Pembelajaran Mitigasi yang Menyenangkan
Dalam sesi pembelajaran, peserta dikenalkan pada tanda-tanda awal gempa dan tsunami, serta langkah penyelamatan diri sebelum, saat, dan sesudah bencana. Materi ini kemudian dipraktikkan melalui tiga permainan edukatif.
Permainan pertama, “Patriot Siaga”, merupakan human board game menggunakan dadu besar. Setiap langkah membawa peserta pada tantangan seperti menjawab pertanyaan, melakukan simulasi, atau memainkan misi siaga bencana. Aktivitas ini melatih ketangkasan dan kemampuan berpikir cepat dalam situasi darurat.
Selanjutnya, anak-anak mengikuti permainan “Siaga Kata”, yaitu lomba menyusun kata seperti “gempa”, “tsunami”, atau “evakuasi” dalam waktu 45 detik. Permainan ini membantu peserta mengenal istilah penting kebencanaan sambil melatih kerja sama dan kecepatan berpikir.

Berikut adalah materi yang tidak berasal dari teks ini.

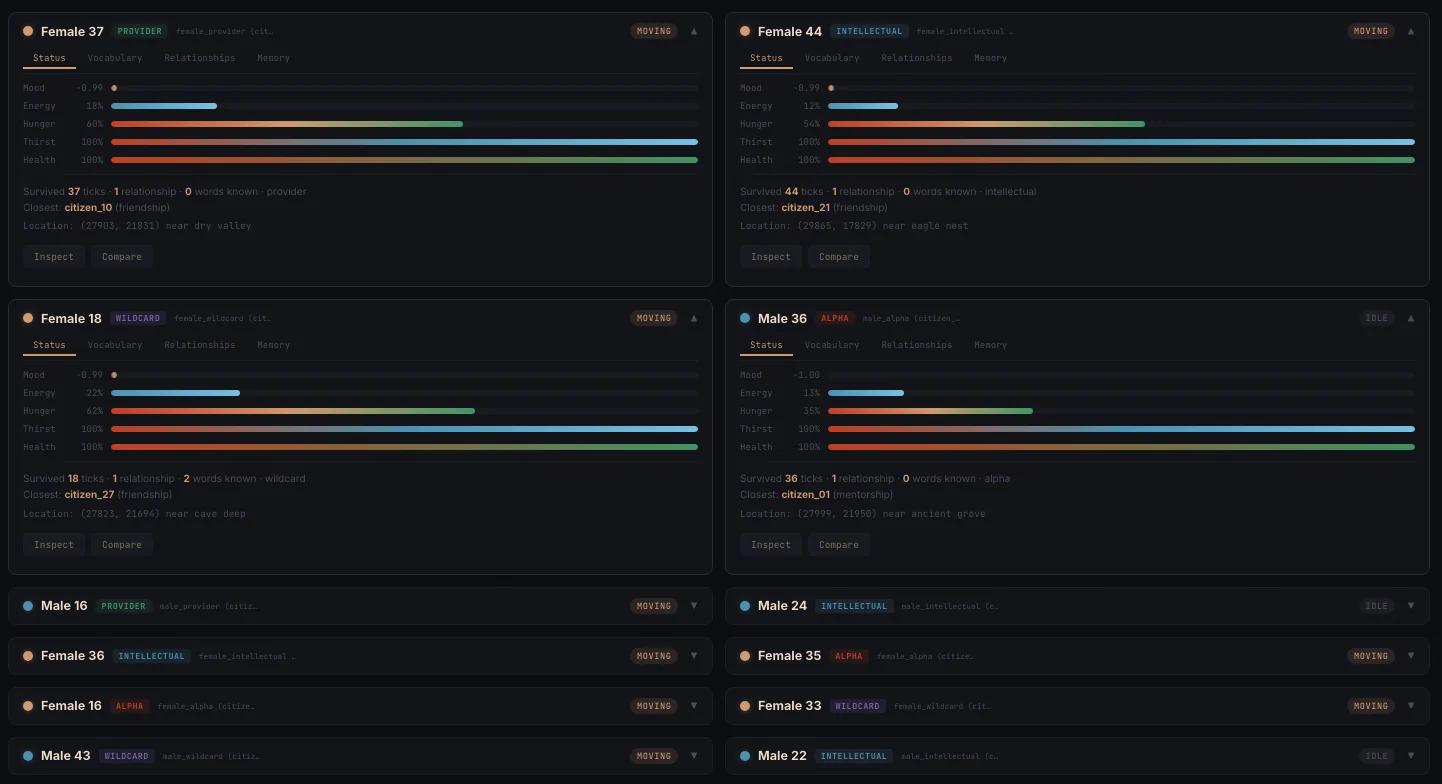Switch to Relationships tab for Female 44
This screenshot has width=1442, height=784.
[x=916, y=58]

Kegiatan ditutup dengan menyanyikan lagu “Pahlawan Siaga” serta pembagian souvenir kepada seluruh peserta. Suasana keceriaan terasa sepanjang acara—anak-anak tertawa, berlari, dan antusias mengikuti setiap instruksi.
Antusiasme Anak-Anak Tinggi
“Kegiatan Safari Kampung ini bertujuan memberikan edukasi kepada anak-anak mengenai mitigasi bencana dengan pembawaan yang tentunya berbeda,” ujar Marcelino Elben, Content & Program Koordinator GMLS, di lokasi kegiatan.
Sepanjang kegiatan, antusiasme anak-anak sangat tinggi. Mereka aktif bertanya, tertawa, dan berpartisipasi dalam setiap sesi permainan. Safari Kampung di Kampung Ciwaru menjadi bukti bahwa edukasi kebencanaan dapat dikemas secara kreatif tanpa kehilangan nilai pembelajarannya.